The formula is: CO₂/year = consumption (L/100 km) ÷ 100 × km/year × emission factor. The emission factor is 2.37 kg CO₂/L for petrol (E10) and 2.65 kg CO₂/L for diesel. Example: at 7 L/100 km, 15,000 km/year and petrol: 0.07 × 15,000 × 2.37 = 2,488.5 kg ≈ 2.49 tonnes of CO₂ per year. That corresponds to roughly 3 months of an average person’s CO₂ budget in Germany.

Diesel has a higher energy density and a higher carbon content than petrol. Burning one liter of diesel produces 2.65 kg of CO₂, compared to 2.37 kg of CO₂ for petrol. However, diesel engines typically consume 1–2 liters less per 100 km than comparable petrol engines. This can lower the absolute CO₂ emissions per kilometer despite the higher factor per liter. An accurate comparison always needs to account for the actual consumption figures.

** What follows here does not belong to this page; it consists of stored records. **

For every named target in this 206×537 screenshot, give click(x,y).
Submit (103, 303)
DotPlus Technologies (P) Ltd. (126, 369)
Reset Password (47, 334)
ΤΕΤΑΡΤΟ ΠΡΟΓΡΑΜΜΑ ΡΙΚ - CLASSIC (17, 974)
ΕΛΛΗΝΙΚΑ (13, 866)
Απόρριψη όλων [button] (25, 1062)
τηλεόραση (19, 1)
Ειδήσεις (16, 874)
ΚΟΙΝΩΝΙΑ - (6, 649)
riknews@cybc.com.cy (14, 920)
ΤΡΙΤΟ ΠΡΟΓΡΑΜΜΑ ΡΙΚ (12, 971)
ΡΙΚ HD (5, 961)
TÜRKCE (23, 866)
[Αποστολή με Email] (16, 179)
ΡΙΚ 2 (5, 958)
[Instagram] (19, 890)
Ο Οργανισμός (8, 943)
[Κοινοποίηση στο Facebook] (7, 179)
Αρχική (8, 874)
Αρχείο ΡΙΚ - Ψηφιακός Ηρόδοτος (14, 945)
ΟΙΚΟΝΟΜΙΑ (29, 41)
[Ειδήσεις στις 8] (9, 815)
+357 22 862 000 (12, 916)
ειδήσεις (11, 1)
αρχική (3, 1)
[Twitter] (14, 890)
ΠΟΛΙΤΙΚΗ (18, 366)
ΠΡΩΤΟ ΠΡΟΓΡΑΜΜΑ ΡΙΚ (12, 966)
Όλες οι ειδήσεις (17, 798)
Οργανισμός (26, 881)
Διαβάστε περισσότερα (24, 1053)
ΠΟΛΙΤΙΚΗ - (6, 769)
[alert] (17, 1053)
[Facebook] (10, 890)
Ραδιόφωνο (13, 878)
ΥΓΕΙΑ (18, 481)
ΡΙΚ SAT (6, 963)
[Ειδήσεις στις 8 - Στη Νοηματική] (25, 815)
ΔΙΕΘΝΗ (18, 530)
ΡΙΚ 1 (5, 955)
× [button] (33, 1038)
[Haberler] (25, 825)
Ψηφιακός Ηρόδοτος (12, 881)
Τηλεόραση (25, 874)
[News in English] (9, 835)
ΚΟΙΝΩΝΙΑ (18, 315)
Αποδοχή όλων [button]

Fuel-efficient driving is the most effective approach: use cruise control on the motorway, shift gears early, use engine braking, use air conditioning sparingly, and check tire pressure regularly. Every liter of petrol saved means 2.37 kg less CO₂. Saving 1 L/100 km at 15,000 km of annual mileage adds up to 355 kg less CO₂ per year. Other measures: carpooling, switching to a hybrid or electric car, or covering short distances on foot or by bike.

The emission factor (CO₂ per liter) results from the fuel’s carbon content and the molar mass ratio of CO₂ to carbon (44/12 = 3.67). Petrol (density ~0.74 kg/L, carbon content ~87%): 0.74 × 0.87 × 3.67 ≈ 2.37 kg/L. Diesel (density ~0.83 kg/L, carbon content ~86%): 0.83 × 0.86 × 3.67 ≈ 2.65 kg/L. This calculator uses these tank-to-wheel factors (direct tailpipe emissions only, excluding fuel production).

The EU has set strict CO₂ limits for new registrations. From 2030, the fleet average for passenger cars will be 93.6 g CO₂/km, and from 2035 effectively 0 g CO₂/km (only electric vehicles or e-fuels). For comparison: a car with 7 L/100 km petrol consumption emits 166 g CO₂/km (2.37 kg/L × 7/100 × 1,000 g/kg). That is well above the limit and explains the strong push toward electrifying the vehicle fleet.